> **GIVEN REQUEST**
Convert everything below, from the line containing "Image resolution: width=1155" down to the line containing "Action: pyautogui.click(x=927, y=393)", into a Markdown table with the columns Number and Text, leaving out blank lines.

> **MATERIAL SHOWN**
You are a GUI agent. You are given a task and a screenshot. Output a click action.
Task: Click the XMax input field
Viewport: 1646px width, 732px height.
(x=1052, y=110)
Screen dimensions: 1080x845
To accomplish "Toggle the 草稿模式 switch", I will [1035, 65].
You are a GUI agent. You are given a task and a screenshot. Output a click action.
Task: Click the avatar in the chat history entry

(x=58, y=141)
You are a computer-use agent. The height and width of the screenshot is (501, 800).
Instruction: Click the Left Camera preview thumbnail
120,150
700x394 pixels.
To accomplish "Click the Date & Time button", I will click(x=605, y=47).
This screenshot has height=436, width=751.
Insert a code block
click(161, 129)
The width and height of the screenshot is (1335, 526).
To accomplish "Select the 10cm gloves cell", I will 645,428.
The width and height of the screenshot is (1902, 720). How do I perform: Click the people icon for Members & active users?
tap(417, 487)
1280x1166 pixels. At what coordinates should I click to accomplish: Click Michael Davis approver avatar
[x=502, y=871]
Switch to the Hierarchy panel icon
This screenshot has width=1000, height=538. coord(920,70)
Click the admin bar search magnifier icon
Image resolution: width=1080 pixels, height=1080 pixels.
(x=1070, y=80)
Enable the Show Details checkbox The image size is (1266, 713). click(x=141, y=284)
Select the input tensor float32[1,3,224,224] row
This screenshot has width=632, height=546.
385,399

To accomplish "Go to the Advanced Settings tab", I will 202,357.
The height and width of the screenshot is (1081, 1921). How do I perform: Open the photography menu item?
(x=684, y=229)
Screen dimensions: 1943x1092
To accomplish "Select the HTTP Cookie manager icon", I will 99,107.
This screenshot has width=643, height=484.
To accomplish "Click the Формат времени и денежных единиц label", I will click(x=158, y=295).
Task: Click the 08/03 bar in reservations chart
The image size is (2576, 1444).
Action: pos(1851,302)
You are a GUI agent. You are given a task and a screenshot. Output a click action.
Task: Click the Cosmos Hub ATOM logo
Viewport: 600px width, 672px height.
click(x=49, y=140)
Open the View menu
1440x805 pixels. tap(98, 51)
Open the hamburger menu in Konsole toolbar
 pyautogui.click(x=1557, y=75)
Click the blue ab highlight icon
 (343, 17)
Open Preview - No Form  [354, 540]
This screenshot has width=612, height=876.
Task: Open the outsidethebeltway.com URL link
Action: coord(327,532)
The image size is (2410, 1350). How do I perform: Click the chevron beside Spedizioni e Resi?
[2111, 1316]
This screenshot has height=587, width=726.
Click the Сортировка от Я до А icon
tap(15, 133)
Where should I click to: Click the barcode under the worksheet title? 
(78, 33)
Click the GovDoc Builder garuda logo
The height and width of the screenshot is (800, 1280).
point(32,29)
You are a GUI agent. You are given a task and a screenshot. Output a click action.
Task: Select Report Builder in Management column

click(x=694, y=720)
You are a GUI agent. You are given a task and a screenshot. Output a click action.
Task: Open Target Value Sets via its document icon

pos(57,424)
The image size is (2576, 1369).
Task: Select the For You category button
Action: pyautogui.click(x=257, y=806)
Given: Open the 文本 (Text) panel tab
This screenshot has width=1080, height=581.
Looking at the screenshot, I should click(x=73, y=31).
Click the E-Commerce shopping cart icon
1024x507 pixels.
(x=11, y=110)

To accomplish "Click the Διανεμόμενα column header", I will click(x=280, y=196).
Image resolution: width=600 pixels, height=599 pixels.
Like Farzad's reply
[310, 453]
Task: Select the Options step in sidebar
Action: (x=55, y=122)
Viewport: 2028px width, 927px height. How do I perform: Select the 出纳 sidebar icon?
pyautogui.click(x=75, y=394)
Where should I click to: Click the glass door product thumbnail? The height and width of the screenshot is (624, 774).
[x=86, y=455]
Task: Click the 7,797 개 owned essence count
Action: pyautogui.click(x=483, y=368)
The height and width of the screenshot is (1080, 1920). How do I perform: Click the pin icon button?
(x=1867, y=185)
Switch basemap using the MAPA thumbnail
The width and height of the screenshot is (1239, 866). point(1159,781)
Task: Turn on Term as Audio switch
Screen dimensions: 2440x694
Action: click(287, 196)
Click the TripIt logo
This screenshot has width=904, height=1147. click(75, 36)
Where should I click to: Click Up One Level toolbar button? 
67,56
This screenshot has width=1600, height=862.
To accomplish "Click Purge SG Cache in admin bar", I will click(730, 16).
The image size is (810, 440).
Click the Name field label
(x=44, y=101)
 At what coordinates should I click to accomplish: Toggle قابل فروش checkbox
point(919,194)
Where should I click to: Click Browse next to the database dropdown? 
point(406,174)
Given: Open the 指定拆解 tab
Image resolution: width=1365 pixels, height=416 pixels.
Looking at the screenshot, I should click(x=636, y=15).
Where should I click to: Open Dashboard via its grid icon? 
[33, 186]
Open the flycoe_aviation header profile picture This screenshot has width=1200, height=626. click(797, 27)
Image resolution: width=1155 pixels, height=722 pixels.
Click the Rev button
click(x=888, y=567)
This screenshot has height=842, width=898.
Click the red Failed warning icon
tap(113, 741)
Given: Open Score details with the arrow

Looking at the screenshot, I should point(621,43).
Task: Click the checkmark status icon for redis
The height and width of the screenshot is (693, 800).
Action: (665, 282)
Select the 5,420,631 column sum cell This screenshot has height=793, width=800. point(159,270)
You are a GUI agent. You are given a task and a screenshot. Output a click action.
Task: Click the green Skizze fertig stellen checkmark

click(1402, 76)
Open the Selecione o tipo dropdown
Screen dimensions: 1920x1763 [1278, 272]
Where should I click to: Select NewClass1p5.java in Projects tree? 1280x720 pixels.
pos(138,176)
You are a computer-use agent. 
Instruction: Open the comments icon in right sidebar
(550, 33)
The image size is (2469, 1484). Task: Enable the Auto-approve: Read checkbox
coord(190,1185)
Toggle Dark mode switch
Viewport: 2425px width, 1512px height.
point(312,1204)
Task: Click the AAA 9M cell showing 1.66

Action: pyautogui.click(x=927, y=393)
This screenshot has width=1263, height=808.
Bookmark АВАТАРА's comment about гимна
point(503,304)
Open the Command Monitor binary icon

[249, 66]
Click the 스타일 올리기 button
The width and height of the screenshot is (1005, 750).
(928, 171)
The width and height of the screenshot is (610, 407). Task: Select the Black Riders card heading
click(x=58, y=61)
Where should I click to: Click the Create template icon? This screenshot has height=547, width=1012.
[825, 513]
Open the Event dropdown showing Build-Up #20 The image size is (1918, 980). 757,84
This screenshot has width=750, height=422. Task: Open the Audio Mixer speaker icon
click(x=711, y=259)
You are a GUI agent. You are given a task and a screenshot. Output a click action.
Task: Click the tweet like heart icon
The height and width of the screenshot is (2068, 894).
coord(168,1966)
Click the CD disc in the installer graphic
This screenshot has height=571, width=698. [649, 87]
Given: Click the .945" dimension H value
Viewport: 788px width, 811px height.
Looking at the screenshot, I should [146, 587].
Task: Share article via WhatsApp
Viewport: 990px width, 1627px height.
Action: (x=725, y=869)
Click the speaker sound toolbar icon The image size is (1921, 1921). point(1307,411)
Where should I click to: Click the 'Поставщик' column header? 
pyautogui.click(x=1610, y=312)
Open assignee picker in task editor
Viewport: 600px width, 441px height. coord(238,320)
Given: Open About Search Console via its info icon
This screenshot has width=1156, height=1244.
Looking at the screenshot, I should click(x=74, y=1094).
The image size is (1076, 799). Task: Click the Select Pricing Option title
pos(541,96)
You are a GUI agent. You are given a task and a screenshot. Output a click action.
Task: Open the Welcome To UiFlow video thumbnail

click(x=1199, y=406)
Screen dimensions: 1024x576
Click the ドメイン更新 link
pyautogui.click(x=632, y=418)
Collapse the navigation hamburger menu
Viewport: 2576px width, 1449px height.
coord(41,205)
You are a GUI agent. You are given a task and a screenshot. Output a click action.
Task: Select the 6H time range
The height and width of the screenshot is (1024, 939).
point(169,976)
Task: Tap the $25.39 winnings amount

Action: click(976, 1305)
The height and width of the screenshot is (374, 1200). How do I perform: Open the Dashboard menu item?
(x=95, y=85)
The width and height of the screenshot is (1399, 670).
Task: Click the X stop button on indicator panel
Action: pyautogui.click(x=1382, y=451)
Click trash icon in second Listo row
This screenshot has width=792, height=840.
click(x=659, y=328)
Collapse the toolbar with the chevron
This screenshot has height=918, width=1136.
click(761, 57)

> **EXERCISE RESULT**
| Number | Text |
|---|---|
| 1 | Image resolution: width=1155 pixels, height=722 pixels. |
| 2 | Click the Rev button |
| 3 | click(x=888, y=567) |
| 4 | This screenshot has height=842, width=898. |
| 5 | Click the red Failed warning icon |
| 6 | tap(113, 741) |
| 7 | Given: Open Score details with the arrow |
| 8 | Looking at the screenshot, I should point(621,43). |
| 9 | Task: Click the checkmark status icon for redis |
| 10 | The height and width of the screenshot is (693, 800). |
| 11 | Action: (665, 282) |
| 12 | Select the 5,420,631 column sum cell This screenshot has height=793, width=800. point(159,270) |
| 13 | You are a GUI agent. You are given a task and a screenshot. Output a click action. |
| 14 | Task: Click the green Skizze fertig stellen checkmark |
| 15 | click(1402, 76) |
| 16 | Open the Selecione o tipo dropdown |
| 17 | Screen dimensions: 1920x1763 [1278, 272] |
| 18 | Where should I click to: Select NewClass1p5.java in Projects tree? 1280x720 pixels. |
| 19 | pos(138,176) |
| 20 | You are a computer-use agent.  |
| 21 | Instruction: Open the comments icon in right sidebar |
| 22 | (550, 33) |
| 23 | The image size is (2469, 1484). Task: Enable the Auto-approve: Read checkbox |
| 24 | coord(190,1185) |
| 25 | Toggle Dark mode switch |
| 26 | Viewport: 2425px width, 1512px height. |
| 27 | point(312,1204) |
| 28 | Task: Click the AAA 9M cell showing 1.66 |
| 29 | Action: pyautogui.click(x=927, y=393) |